19 July 2007

What's the Use of a Crummy Translation?

I'm currently visiting Microsoft Research Asia (in Beijing) for two weeks (thanks for having me, guys!). I speak basically no Chinese. I took one half of a semester about 6 years ago. I know much more Japanese; enough so that I can read signs that indicate direction, dates and times, but that's about it... the remainder is too divergent for me to make out at all (perhaps a native Japanese speaker would feel differently, but certainly not a gaijin like me).

My experience here has reminded me of a paper that Ken Church and Ed Hovy wrote almost 15 years ago now, Good Applications for Crummy Machine Translation. I'm not sure how many people have read it recently, but it essentially makes the following point: MT should enter the users world in small steps, only insofar as it is actually going to work. To say that MT quality has improved significantly in 15 years is probably already an understatement, but it is still certainly far from something that can even compare to translation quality of a human, even in the original training domain.

That said, I think that maybe we are a bit too modest as a community. MT output is actually relatively readable these days, especially for relatively short input sentences. The fact that "real world companies" such as Google and LanguageWeaver seem to anticipate making a profit off of MT shows that at least a few crazies out there believe that it is likely to work well enough to be useful.

At this point, rather than gleefully shouting the glories of MT, I would like to point out the difference between the title of this post and the title of the Church/Hovy paper. I want to know what to do with a crummy translation. They want to know what to do with crummy machine translation. This brings me back to the beginning of this post: my brief experience in Beijing. (Discourse parsers: I challenge you to get that dependency link!)
  • This voucher can not be encashed and can be used for one sitting only.
  • The management reserves the right of explanation.
  • Office snack is forbidden to take away.
  • Fizzwater bottles please recycle.
The first two are at my hotel, which is quite upscale; the second two are here on the fridge at Microsoft.

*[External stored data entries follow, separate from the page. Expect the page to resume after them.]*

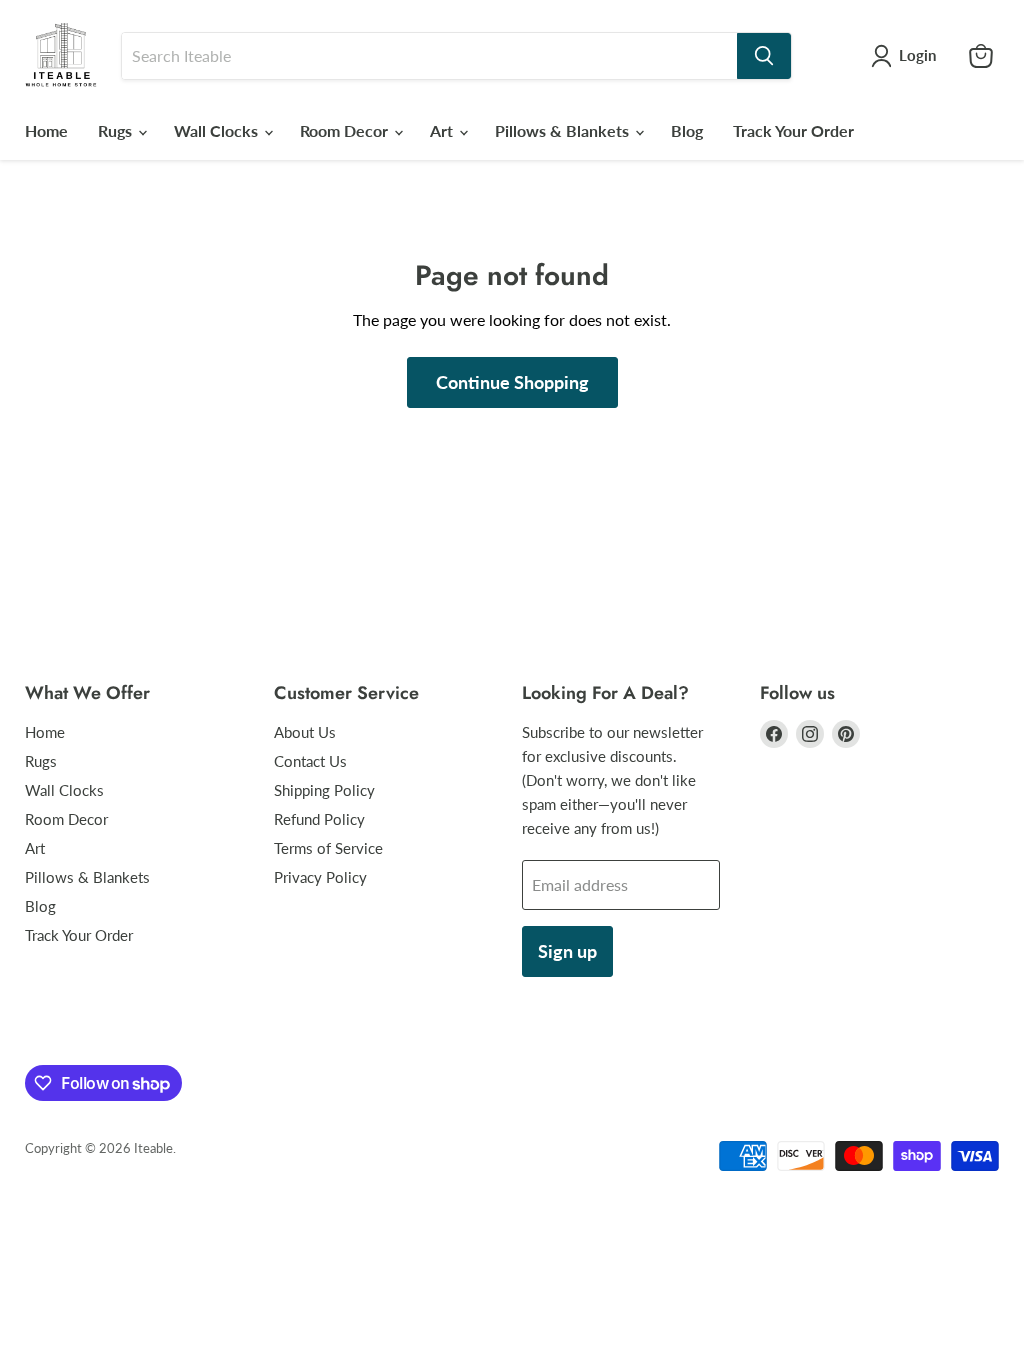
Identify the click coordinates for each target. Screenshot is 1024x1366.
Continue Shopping (512, 382)
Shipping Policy (324, 790)
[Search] (764, 56)
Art (443, 130)
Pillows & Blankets (564, 130)
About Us (305, 732)
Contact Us (310, 761)
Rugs (117, 130)
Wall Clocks (218, 130)
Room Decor (346, 130)
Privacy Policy (320, 877)
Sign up (567, 951)
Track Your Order (793, 130)
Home (46, 130)
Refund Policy (319, 819)
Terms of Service (328, 848)
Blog (687, 130)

There are so many more examples, in subway stations, on the bus, on tourism brochures, in trains, at the airport, I could go on collecting these forever. The interesting this is that although two of these use words that aren't even in my vocabulary (encashed and fizzwater), one is grammatical but semantically nonsensical (what are they explaining?) and one is missing an indirect object (but if it had one, it would be semantically meaningless), I still know what they all mean. Yes, they're sometimes amusing and worth a short chuckle, but overall the important points are gotten across: no cash value; you can be kicked out; don't steal snacks; recycle bottles.

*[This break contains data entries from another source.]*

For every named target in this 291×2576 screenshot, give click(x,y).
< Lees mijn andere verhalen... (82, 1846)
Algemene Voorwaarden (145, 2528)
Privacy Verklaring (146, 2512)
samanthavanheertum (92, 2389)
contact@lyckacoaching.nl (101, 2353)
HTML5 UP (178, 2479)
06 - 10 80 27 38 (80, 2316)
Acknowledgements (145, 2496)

The question I have to ask myself is: are these human translations really better than something a machine could produce? My guess is that machine translation outputs would be less entertaining, but I have a hard time imagine that they would be less comprehensible. I guess I want to know: if we're holding ourselves to the standard of a level of human translation, what level is this? Clearly it's not the average translation level that large tourism companies in China hold themselves to. Can we already beat these translations? If so, why don't we relish in this fact?

11 comments:

  1. There is some very promising work being done on SMT for asian languages, I wish I could say more. But needless to say there are leaps and bounds being made in the field. There are different ways of thinking about SMT, and google's blue scores are just not quite there, there are ways to get much better translations using the same techniques.Obviously I don't know the internals of Googles SMT tech, but the differences run to a very fundamental level. I regret having to be so cryptic, i respect my agreements :) It does have something to do with this though: http://googleresearch.blogspot.com/2006/08/all-our-n-gram-are-belong-to-you.html

    ReplyDelete
  2. Let's see how Google Translate performs in these cases:

    此優惠券不可兌換現金,而且只可使用一次。
    This Coupon non-convertible cash, but can only be used once.

    管理層保留最終解釋權。
    Management retain the final power of interpretation.

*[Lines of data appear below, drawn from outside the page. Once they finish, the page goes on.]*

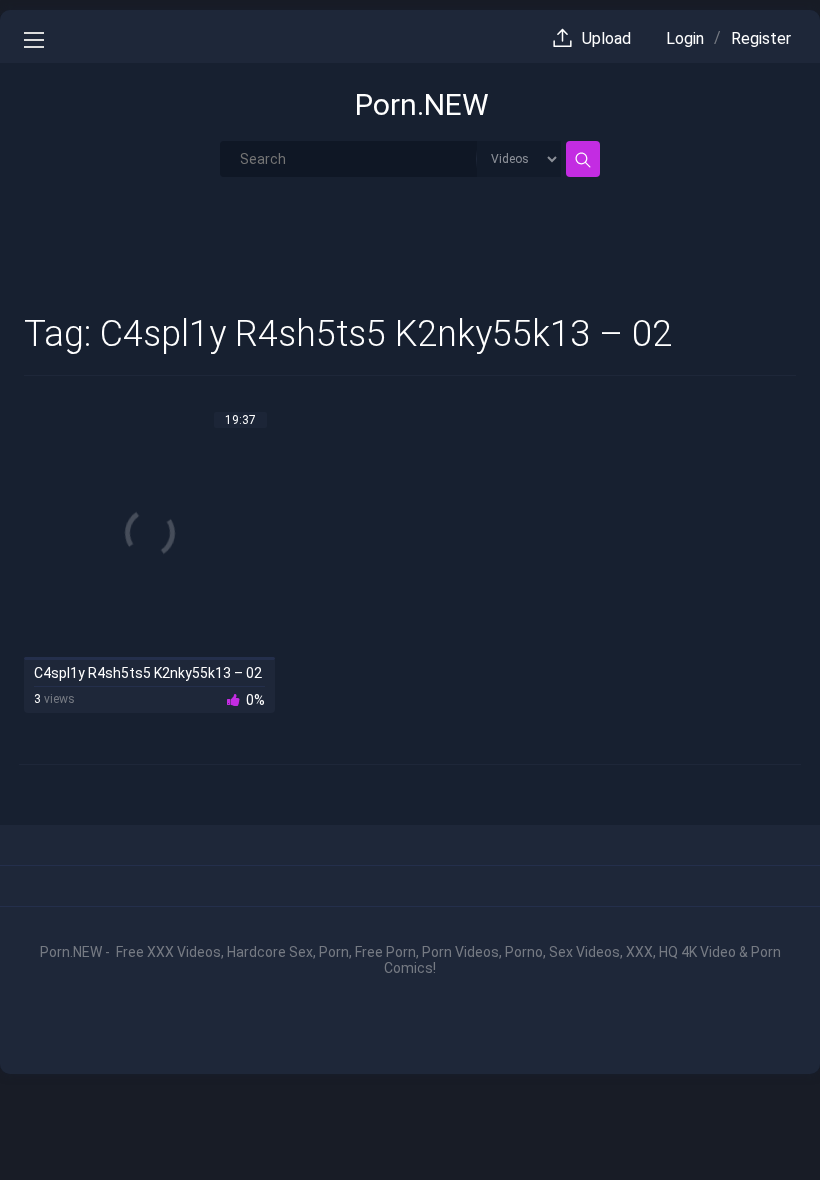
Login (685, 38)
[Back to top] (758, 1122)
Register (761, 38)
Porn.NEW (422, 104)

    (When the concept of "final" is removed, as in the original sign:
    管理層保留解釋的權利。
    Management explained to retain the rights.)

    辦公室零食不可拿走。
    Office snack foods can not take away.

    請回收汽水瓶。
    Please recall the bottle.

    (In the word order of the original sign:
    汽水瓶請回收。
    Please bottle recycling.)

    Hmm. It works okay.

    This reminds me of the electronic English-Chinese dictionary that I used to have. It worked great for looking up words. It would be cool if it could do simple MT as well. Now some electronic dictionaries can already do simple MT, e.g. this one. I'm not sure about the technology underlying this or how well it performs, but I wonder what current statistical MT technologies can do in a hand-held device like this.

    ReplyDelete
  3. John: SMT has long been overlooked as a viable MT method simply because of the prohibitively high cost of processing. I'm guessing that would be a limitation on embedded devices too. Hopefully not for long though.

    disclaimer: I don't work for these guys, but i'm very interested and excited in what they are doing.
    I got a little more info about the guys specialising in Asian SMT:
    1. they currently are working on over 100 high quality Asian language pairs. with many more to come.
    2. have support for domain specific translations (thus resulting in a much higher quality translation)
    3. will have a Thai beta translation done soon. Thai is an extremely hard language to translate because of it's lack of spaces, periods and attention :)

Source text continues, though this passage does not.